As an actor, Williamson is not versatile, but he shouldn’t be. He comes into each film with a conservative, patriarchal attitude. His line delivery is wooden, his movies are boys clubs, and he’s transparently obsessed with his image to the point that he’s more brand manager than artist. Yet, that’s also his greatest strength: In the cottage industry of cult cinema and bargain bin DVD multipacks, The Hammer has persisted as a legend. But today, he feels fossilized.

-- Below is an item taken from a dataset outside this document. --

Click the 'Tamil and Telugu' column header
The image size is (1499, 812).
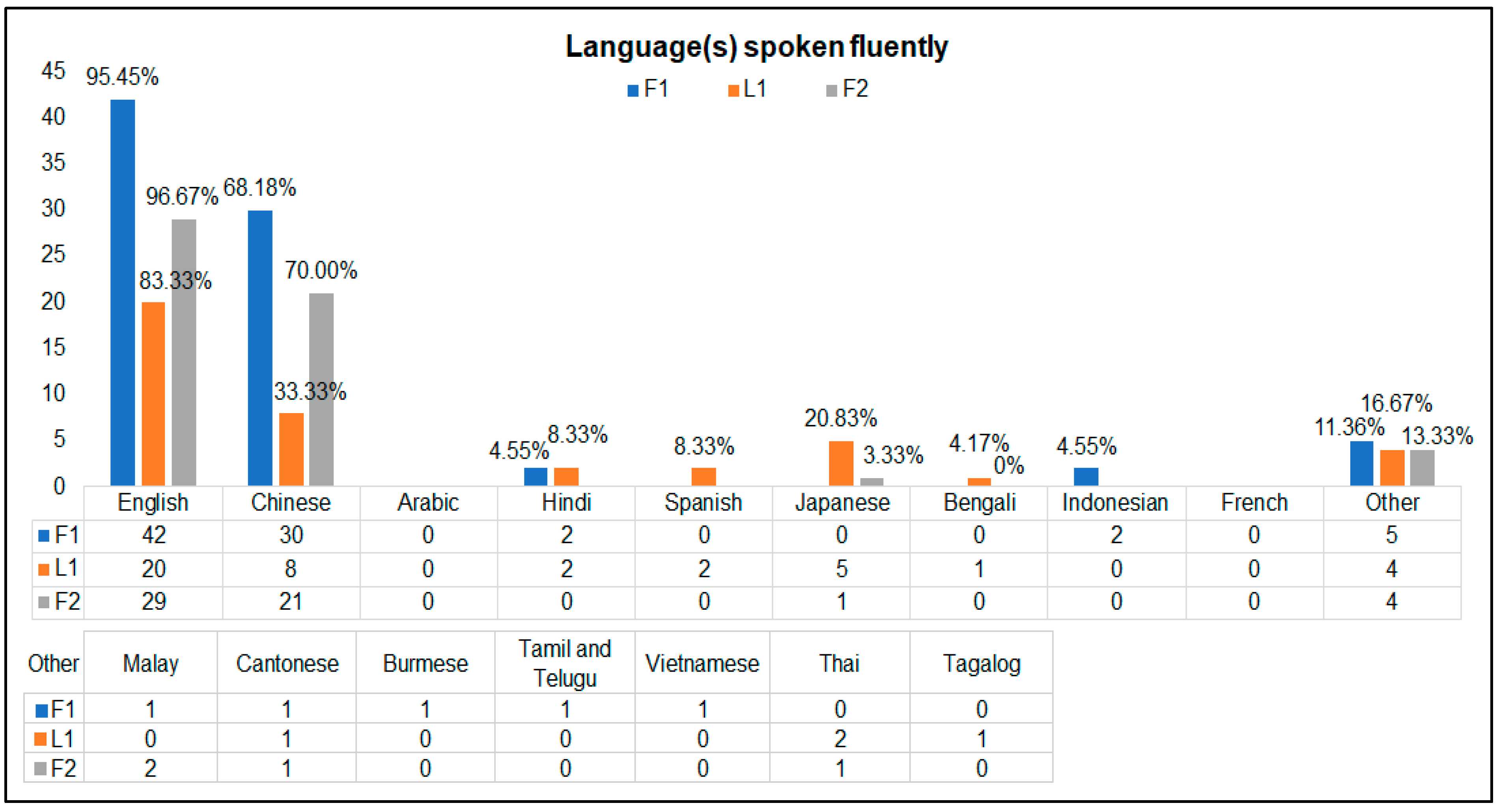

Watching Williamson’s films, both those he starred in and directed, it’s impossible to ignore the blatant sexism. Women are rarely given autonomy, are frequent victims, and Williamson shows no qualms about hitting a woman if she’s the villain (or if he’s the villain). It should be evident from the phrasing of his third rule — “I get the girl, if I want her.” The women have no say, they’re set dressing for The Hammer, easily dismissed if the plot doesn’t call for it. And this isn’t a matter of “it was a different time,” it was wrong then and it’s wrong now, it’s just much harder to ignore. On top of that Williamson’s sense of masculinity is, much like his contemporaries, based purely on brawn. His idea of a role model is a guy who wins fights, who’s strong. It’s no wonder he endorsed Donald Trump in 2016, and he’s even a member of Trump’s Mar-a-Lago club/resort.
But it’s also why he works in a film like VFW. Begos’ movie is itself somewhat reactionary, longing for the synth-driven ’80s horror/action of his youth, full of pastiche about American military valor contrasted with the street trash that conservative media constantly tells us is ruining our cities. It’s abhorrent, yet visceral and vivid, and what action cinema isn’t a little reactionary? The lizard brain in us all just wants to see some blood, and The Hammer knows that well. It’s how he’s built a thriving personal business: On giving people what they want again and again and again.
As it stands he doesn’t seem intent on slowing down anytime soon. At 81, he’s currently working on seven acting roles and has announced a new directorial effort called The Last Hit Man. If VFW manages to break out, perhaps it could win Williamson a few more high profile roles before he hangs it up. But that probably doesn’t matter much to him, he’s never stopped working since he got into this game and he’s made the same type of movie year after year. Why stop now?